A number of recent initiatives suggests a growing interest in the question of how to connect private collectors and benefactors with provincial civic collections. The Art Fund and the Contemporary Art Society (CAS) have, in different ways, been doing this for over 100 years. Recently, both have been working with individual patrons and collectors to address particular imbalances in regional collections. CAS has worked with collector Cathy Wills on the Sculpture Fund, providing suites of work to be shared between five museums in the North West, including the Grundy Art Gallery, Blackpool, where I am curator.
In June 2015, CAS also announced the Valeria Napoleone XX initiative, with the collector pledging to help a regional museum acquire a major work by a female artist each year. In December 2015, the Grundy was one of six venues to receive an Art Fund New Collecting Award, receiving GB£80k to research and buy new light-based artworks – notably under represented in the collection of a city that attracts between three and four million visitors a year for its seaside ‘illuminations’. The Art Fund’s Moving Image Fund for Museums, announced in September 2015 and spearheaded by the London-based commercial gallery Thomas Dane, likewise aims to address an often-neglected area in institutions beyond the capital.
Perhaps most noteworthy of all was ‘Going Public’ in Sheffield, where, between September and December 2015, four leading European collections – those of Nicolas Cattelain, Dominique and Sylvain Levy (DSL Collection), Egidio Marzona and Patrizia Sandretto Re Rebaudengo – leant major works to venues across the city for a season of interlinked exhibitions. At the conference accompanying the opening, a mixture of excitement and curiosity seemed to be in the air. It was an extraordinary achievement to stage an undertaking of this scale outside of a major art centre and to galvanize the city’s entire civic infrastructure behind it. However, questions were raised about the possible issues involved in moving away from European models of state funding towards a US-style system of private patronage. Not only is the UK tax system not currently set up to incentivize private giving in the same way but, as some of the collectors themselves have queried, how do you ensure that curatorial innovation and rigour are upheld and supported?
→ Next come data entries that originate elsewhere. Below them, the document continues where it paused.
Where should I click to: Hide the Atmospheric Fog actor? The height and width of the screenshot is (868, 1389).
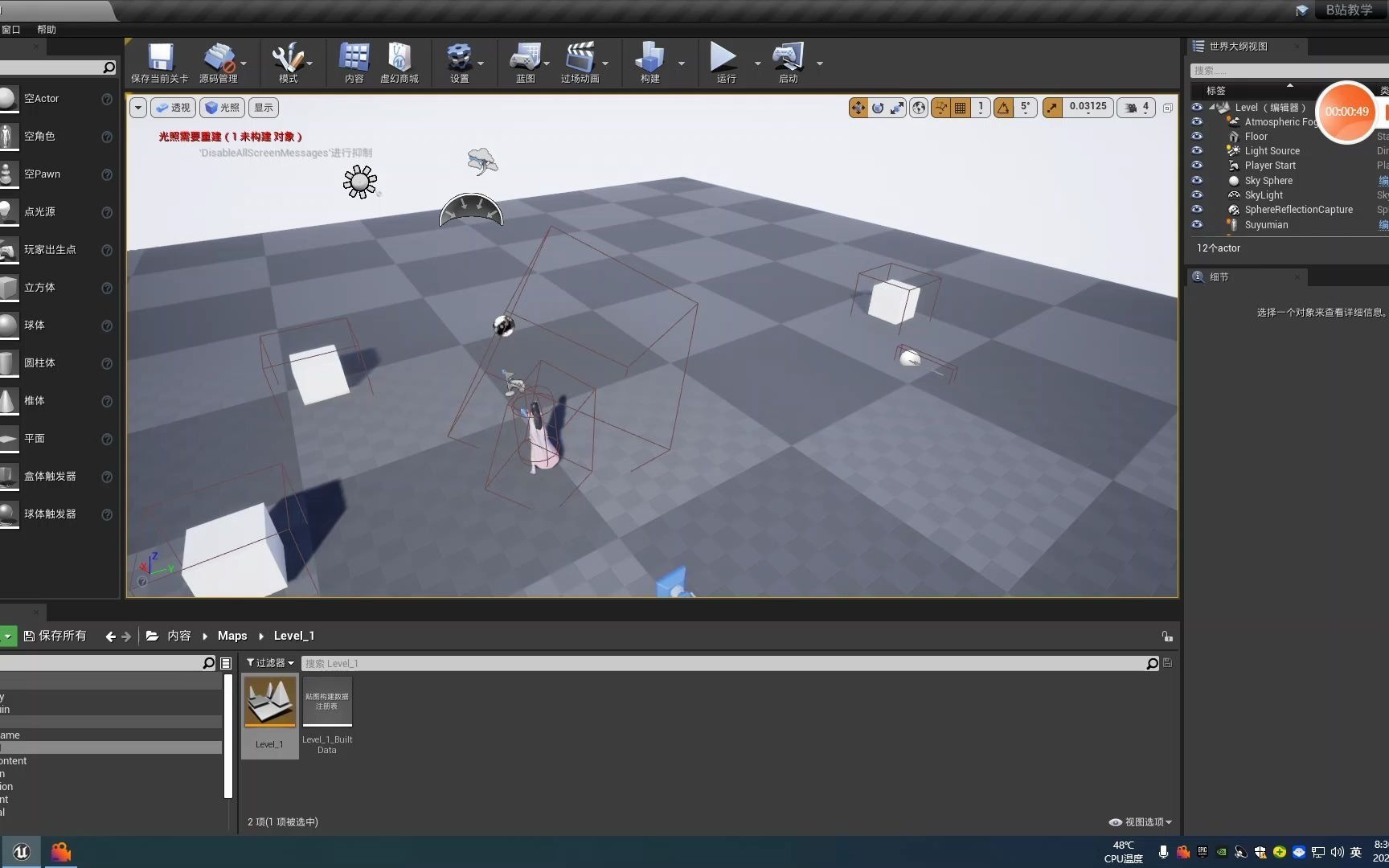(x=1197, y=121)
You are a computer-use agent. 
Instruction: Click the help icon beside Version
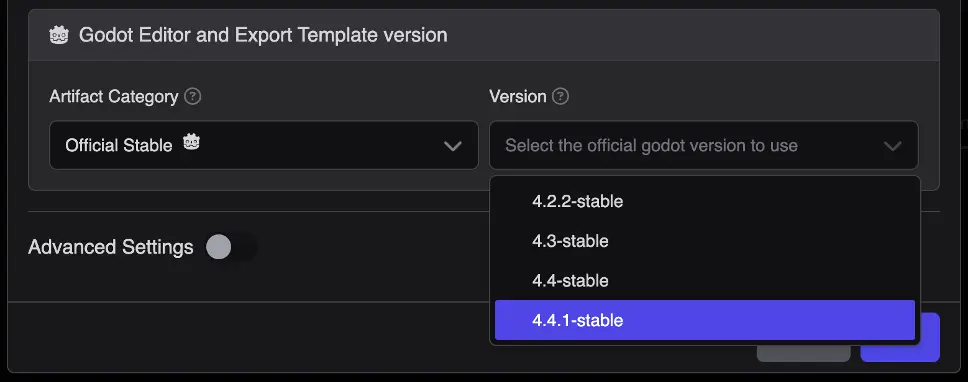click(561, 96)
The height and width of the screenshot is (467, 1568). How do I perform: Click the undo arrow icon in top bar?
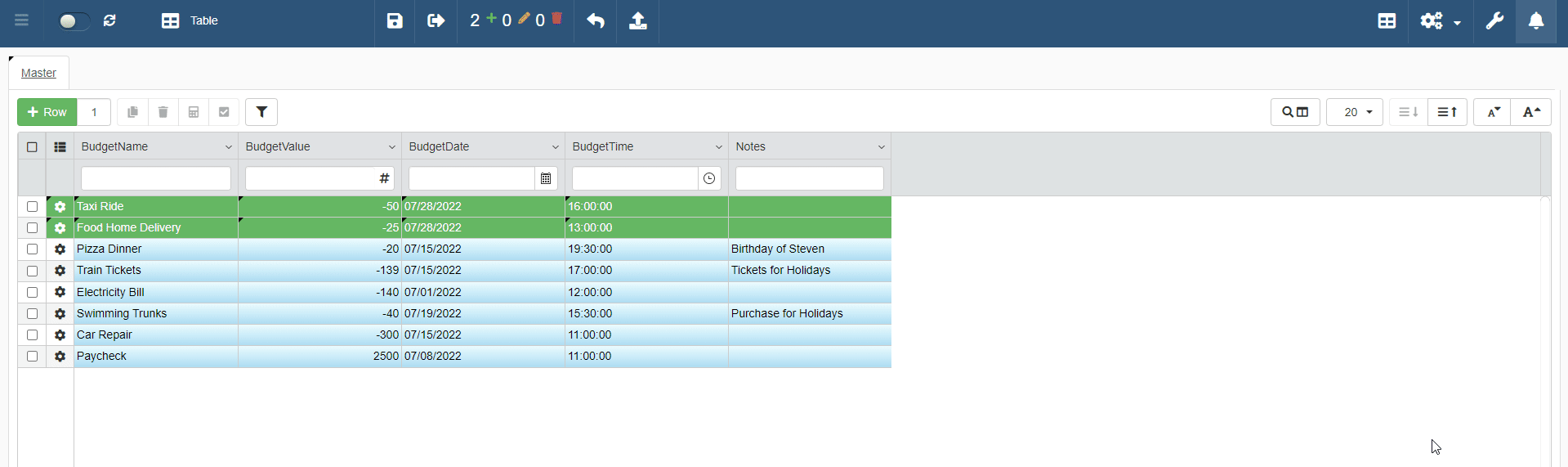[x=596, y=21]
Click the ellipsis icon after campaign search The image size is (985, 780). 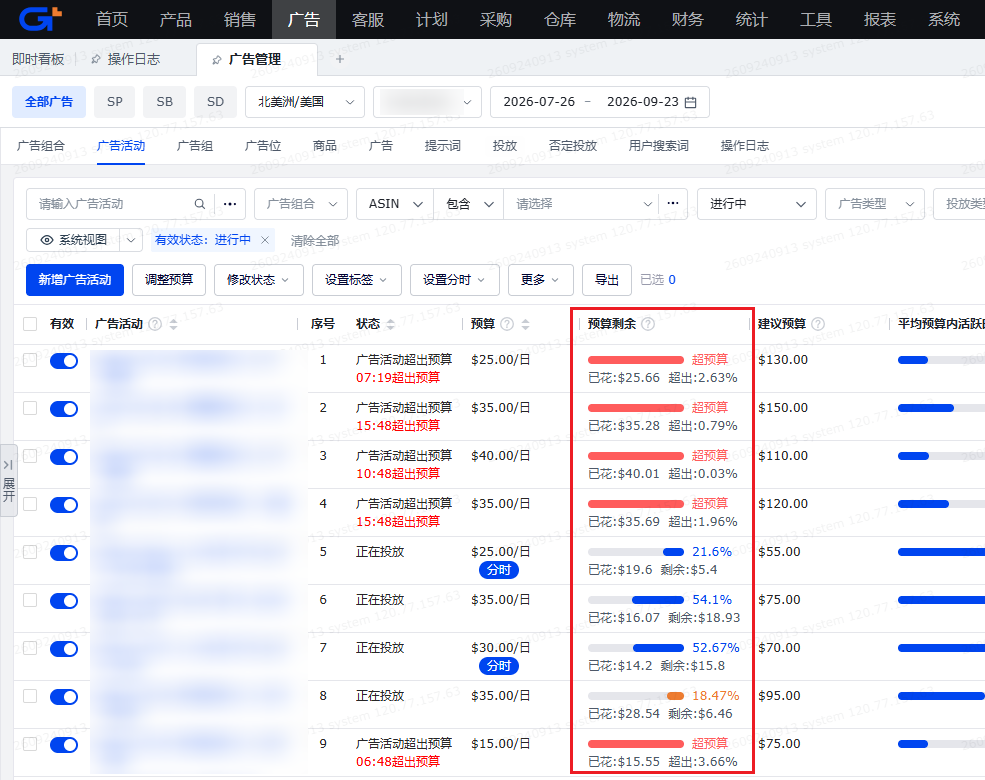pyautogui.click(x=230, y=204)
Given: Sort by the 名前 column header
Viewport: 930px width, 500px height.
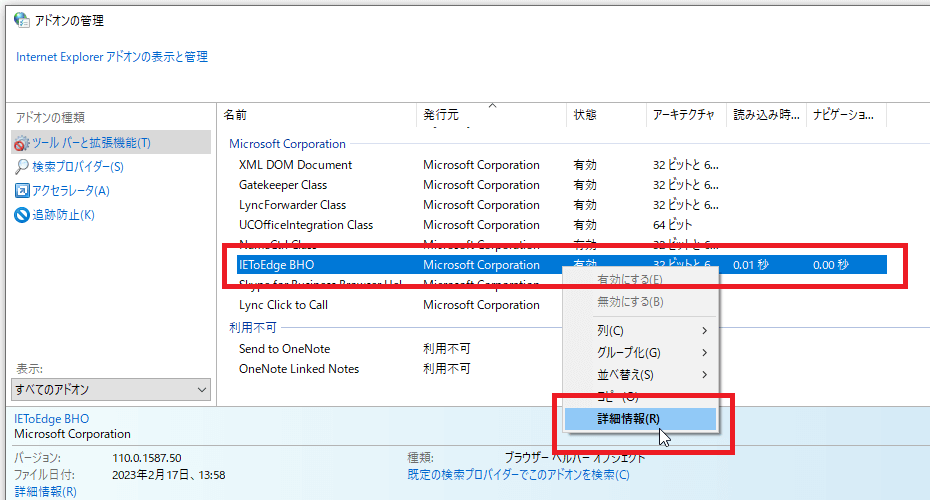Looking at the screenshot, I should click(236, 115).
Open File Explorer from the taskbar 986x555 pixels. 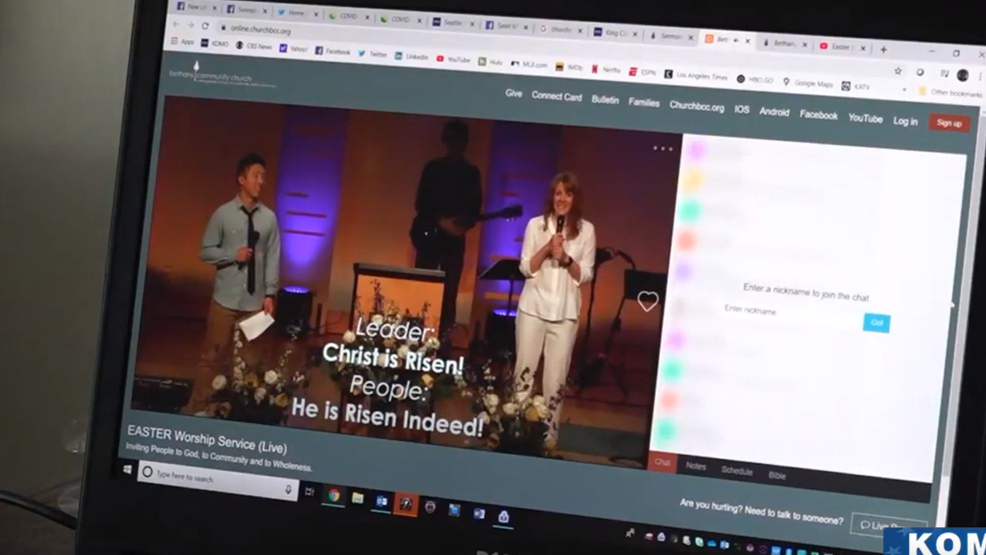click(x=357, y=498)
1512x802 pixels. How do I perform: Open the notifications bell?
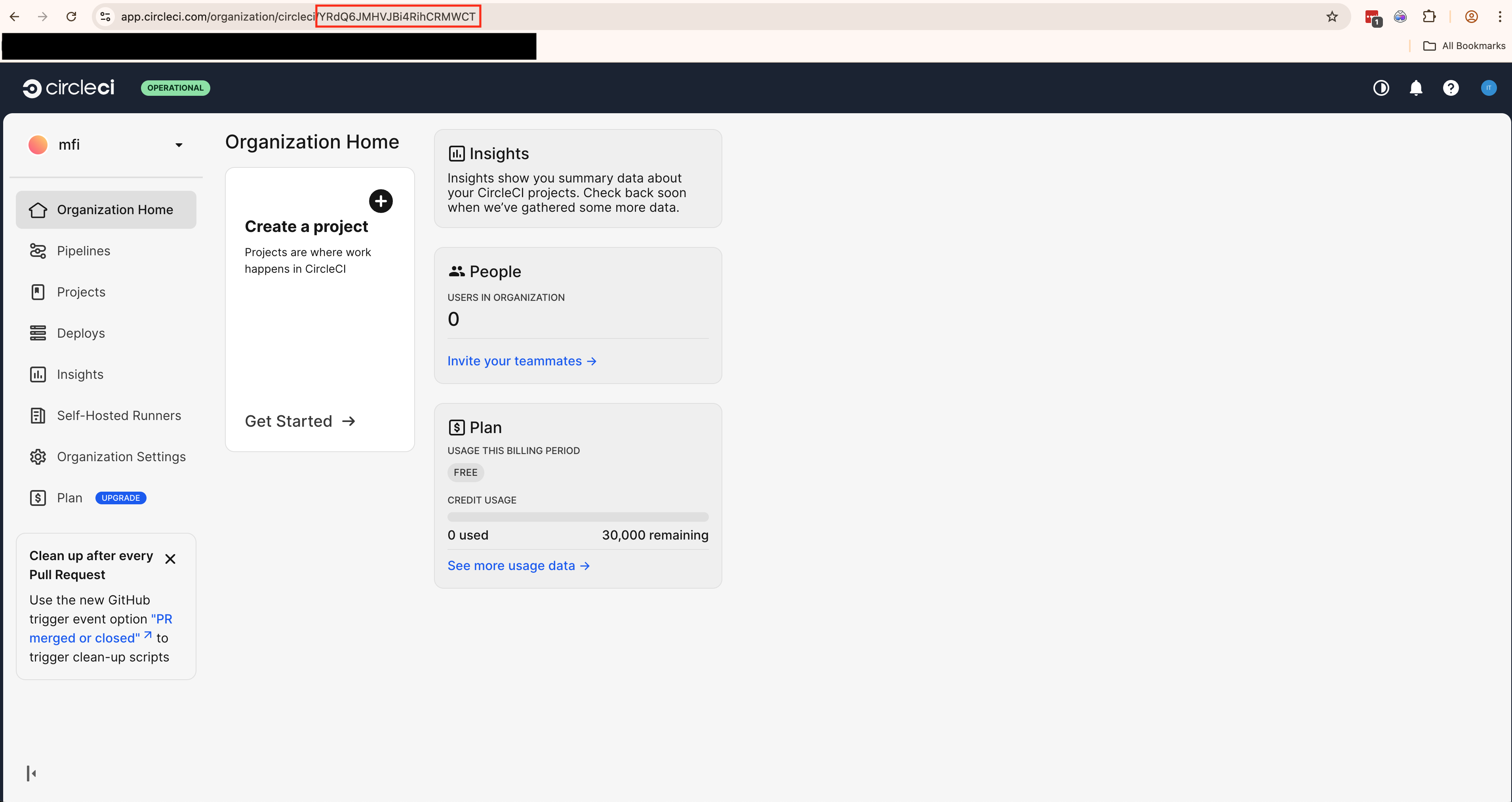[1416, 88]
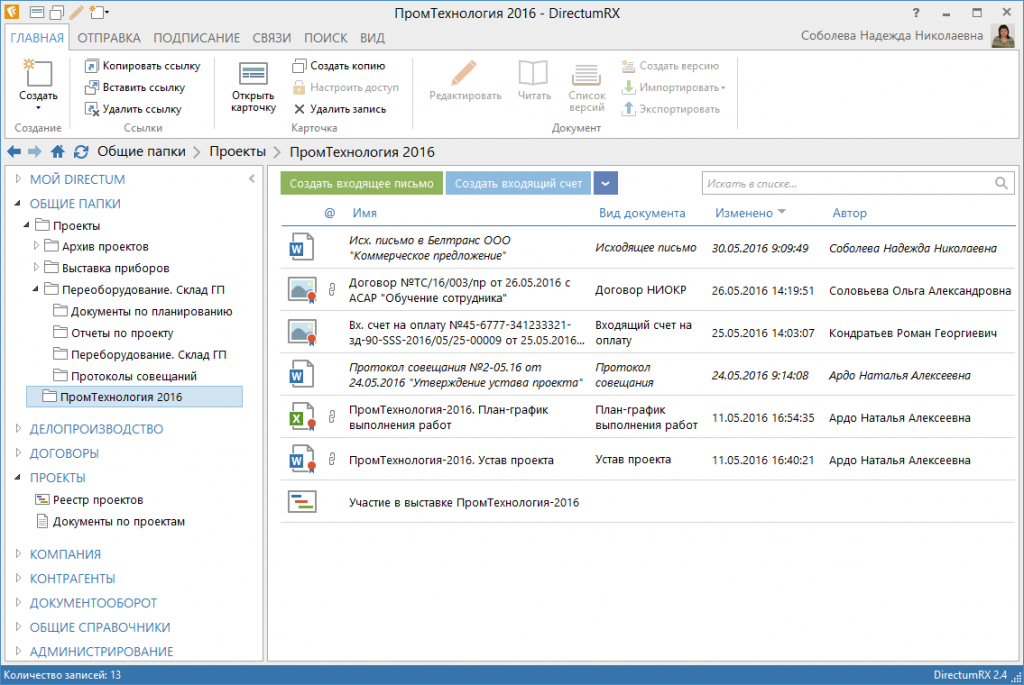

To someone running a smaller organization in a regional town, questions such as this have a particular urgency. As I write, it has been confirmed that Lancashire County Council are to close 40 libraries and five museums. Although this does not directly affect the Grundy, which is funded by Blackpool Council with additional support from Arts Council England, it is worth noting that the gallery is one of only a very few offering a dedicated, year-round contemporary exhibitions programme in a county of 1.5 million people. As this highlights, many regional galleries are reliant on – and exposed to – local authority support. Furthermore, they are often run by small teams with limited capacity to build the relationships necessary to encourage private donations.
Recent attention to how galleries and museums outside of London can be supported isas timely as it is welcome, coming at something of a ‘fork in the road’ moment for many smaller spaces. If philanthropy is the answer to questions of institutional longevity, we must take inspiration from the man from Dunfermline and encourage investment in core infrastructural costs, building support structures that will enable regional collections to continue to open the doors, let alone commission and acquire contemporary work.